- [Written task] Starting with the line that contains "Click the popup.html" and going on through the line that contains "pos(182,32)", copy that part of the listing with "toolbar" changed to "top bar". Leave everything else the same.

Start of Listed records

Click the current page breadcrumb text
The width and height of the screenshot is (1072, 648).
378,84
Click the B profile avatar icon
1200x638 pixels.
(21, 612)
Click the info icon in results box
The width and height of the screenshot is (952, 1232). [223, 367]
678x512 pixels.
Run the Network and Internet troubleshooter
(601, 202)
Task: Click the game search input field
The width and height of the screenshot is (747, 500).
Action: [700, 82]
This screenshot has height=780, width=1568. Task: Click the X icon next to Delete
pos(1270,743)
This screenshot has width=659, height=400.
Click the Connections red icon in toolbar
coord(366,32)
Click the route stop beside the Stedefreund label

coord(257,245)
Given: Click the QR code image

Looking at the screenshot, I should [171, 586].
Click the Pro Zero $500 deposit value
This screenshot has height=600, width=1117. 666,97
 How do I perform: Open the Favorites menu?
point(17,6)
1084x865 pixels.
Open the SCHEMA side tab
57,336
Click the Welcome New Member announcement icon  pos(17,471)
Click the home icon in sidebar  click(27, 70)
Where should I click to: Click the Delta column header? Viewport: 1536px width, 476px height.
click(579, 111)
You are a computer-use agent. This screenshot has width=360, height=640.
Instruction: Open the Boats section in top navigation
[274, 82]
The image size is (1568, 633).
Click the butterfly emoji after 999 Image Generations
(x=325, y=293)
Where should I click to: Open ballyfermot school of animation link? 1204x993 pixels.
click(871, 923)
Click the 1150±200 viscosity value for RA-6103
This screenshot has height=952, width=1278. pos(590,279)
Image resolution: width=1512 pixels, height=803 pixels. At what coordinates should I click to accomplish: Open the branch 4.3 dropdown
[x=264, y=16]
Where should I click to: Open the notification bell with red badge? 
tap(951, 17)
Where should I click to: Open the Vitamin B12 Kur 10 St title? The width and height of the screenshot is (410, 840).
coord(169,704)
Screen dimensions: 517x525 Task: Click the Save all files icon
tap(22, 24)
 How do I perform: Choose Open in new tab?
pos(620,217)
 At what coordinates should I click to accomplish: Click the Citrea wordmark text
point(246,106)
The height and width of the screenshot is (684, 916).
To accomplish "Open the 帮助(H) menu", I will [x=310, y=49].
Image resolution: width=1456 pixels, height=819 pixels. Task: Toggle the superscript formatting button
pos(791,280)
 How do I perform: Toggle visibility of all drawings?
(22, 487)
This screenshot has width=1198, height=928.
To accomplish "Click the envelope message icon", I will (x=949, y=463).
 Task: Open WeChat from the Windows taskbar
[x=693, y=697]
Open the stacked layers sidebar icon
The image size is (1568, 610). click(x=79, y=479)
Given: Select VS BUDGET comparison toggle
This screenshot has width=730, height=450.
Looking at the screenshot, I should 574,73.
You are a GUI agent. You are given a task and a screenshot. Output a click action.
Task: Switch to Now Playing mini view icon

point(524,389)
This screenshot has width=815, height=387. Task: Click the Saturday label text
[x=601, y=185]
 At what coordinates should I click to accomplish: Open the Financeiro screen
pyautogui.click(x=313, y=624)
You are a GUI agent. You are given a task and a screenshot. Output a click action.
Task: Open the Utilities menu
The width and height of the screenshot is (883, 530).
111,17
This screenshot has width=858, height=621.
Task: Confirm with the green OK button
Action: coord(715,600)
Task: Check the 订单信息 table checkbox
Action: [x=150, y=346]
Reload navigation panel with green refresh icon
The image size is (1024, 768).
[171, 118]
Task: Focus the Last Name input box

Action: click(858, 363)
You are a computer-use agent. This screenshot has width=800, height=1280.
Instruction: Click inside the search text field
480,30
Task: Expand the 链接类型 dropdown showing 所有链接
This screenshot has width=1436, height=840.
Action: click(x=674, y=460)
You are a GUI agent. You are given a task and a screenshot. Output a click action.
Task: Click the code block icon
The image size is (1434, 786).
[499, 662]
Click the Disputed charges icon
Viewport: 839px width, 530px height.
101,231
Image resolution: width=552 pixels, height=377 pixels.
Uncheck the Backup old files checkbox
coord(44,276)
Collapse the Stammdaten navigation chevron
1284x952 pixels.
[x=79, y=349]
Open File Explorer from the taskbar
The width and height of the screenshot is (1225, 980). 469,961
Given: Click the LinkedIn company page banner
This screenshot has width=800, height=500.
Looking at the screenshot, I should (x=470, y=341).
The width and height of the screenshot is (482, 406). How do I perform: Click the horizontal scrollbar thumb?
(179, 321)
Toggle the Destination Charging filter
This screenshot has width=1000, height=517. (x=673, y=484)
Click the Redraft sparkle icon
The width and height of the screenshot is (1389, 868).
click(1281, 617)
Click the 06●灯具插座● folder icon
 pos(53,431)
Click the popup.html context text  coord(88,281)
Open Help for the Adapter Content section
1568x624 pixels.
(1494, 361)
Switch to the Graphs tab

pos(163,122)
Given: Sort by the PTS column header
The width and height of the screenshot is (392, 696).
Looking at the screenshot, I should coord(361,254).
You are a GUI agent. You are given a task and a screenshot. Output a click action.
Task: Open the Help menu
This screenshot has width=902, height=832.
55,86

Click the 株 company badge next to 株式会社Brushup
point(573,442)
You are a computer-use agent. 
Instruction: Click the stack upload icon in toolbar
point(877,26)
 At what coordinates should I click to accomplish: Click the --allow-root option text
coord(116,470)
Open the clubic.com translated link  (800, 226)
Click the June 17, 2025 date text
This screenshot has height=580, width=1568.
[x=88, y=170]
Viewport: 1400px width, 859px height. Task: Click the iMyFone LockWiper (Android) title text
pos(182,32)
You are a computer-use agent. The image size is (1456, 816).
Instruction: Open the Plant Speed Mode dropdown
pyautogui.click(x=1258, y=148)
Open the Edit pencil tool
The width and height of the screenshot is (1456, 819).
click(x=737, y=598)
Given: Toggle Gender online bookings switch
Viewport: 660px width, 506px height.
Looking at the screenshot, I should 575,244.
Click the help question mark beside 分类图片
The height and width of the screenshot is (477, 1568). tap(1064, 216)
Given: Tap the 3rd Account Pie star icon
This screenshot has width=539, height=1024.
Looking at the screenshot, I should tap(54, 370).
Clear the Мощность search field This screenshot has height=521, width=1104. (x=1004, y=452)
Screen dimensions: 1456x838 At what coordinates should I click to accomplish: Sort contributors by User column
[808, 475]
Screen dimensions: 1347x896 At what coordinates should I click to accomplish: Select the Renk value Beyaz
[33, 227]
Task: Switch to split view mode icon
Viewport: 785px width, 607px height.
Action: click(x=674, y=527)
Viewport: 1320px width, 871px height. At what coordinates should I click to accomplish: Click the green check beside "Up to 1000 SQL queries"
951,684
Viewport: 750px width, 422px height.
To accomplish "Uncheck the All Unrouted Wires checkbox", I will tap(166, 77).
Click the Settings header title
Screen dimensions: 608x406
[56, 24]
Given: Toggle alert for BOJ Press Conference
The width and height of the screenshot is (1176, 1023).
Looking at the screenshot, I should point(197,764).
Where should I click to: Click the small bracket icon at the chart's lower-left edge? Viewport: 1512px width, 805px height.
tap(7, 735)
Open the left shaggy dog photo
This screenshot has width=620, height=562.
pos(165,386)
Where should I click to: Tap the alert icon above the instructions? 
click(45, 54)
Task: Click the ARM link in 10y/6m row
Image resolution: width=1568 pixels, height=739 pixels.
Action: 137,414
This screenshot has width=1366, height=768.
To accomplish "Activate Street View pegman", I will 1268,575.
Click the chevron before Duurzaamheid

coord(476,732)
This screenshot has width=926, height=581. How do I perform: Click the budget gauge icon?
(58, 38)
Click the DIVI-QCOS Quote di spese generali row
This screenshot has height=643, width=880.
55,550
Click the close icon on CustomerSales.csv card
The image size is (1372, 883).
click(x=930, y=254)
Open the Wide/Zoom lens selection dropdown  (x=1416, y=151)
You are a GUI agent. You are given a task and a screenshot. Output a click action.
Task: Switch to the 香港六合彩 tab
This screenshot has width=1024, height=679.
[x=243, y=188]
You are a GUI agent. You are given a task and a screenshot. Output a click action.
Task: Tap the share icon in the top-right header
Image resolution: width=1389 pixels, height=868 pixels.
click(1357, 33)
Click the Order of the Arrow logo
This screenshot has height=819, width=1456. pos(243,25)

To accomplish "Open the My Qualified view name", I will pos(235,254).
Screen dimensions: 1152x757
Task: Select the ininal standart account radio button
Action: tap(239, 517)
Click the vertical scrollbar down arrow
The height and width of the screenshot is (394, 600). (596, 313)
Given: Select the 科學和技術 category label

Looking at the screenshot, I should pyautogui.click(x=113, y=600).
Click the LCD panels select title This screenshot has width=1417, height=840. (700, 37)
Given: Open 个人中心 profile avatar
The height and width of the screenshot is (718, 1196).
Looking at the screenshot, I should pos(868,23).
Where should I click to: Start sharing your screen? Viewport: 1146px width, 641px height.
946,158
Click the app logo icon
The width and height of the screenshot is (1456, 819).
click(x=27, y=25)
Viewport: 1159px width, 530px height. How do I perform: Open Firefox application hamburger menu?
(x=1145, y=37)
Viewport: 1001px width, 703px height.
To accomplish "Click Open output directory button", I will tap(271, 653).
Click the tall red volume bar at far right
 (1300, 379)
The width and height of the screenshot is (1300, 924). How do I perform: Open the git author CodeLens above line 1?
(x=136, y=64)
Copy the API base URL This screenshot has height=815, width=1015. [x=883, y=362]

End of Listed records

- [Result for this exercise]
Click the popup.html context text  coord(88,281)
Open Help for the Adapter Content section
1568x624 pixels.
(1494, 361)
Switch to the Graphs tab

pos(163,122)
Given: Sort by the PTS column header
The width and height of the screenshot is (392, 696).
Looking at the screenshot, I should coord(361,254).
You are a GUI agent. You are given a task and a screenshot. Output a click action.
Task: Open the Help menu
This screenshot has width=902, height=832.
55,86

Click the 株 company badge next to 株式会社Brushup
point(573,442)
You are a computer-use agent. 
Instruction: Click the stack upload icon in top bar
point(877,26)
 At what coordinates should I click to accomplish: Click the --allow-root option text
coord(116,470)
Open the clubic.com translated link  (800, 226)
Click the June 17, 2025 date text
This screenshot has height=580, width=1568.
[x=88, y=170]
Viewport: 1400px width, 859px height. Task: Click the iMyFone LockWiper (Android) title text
pos(182,32)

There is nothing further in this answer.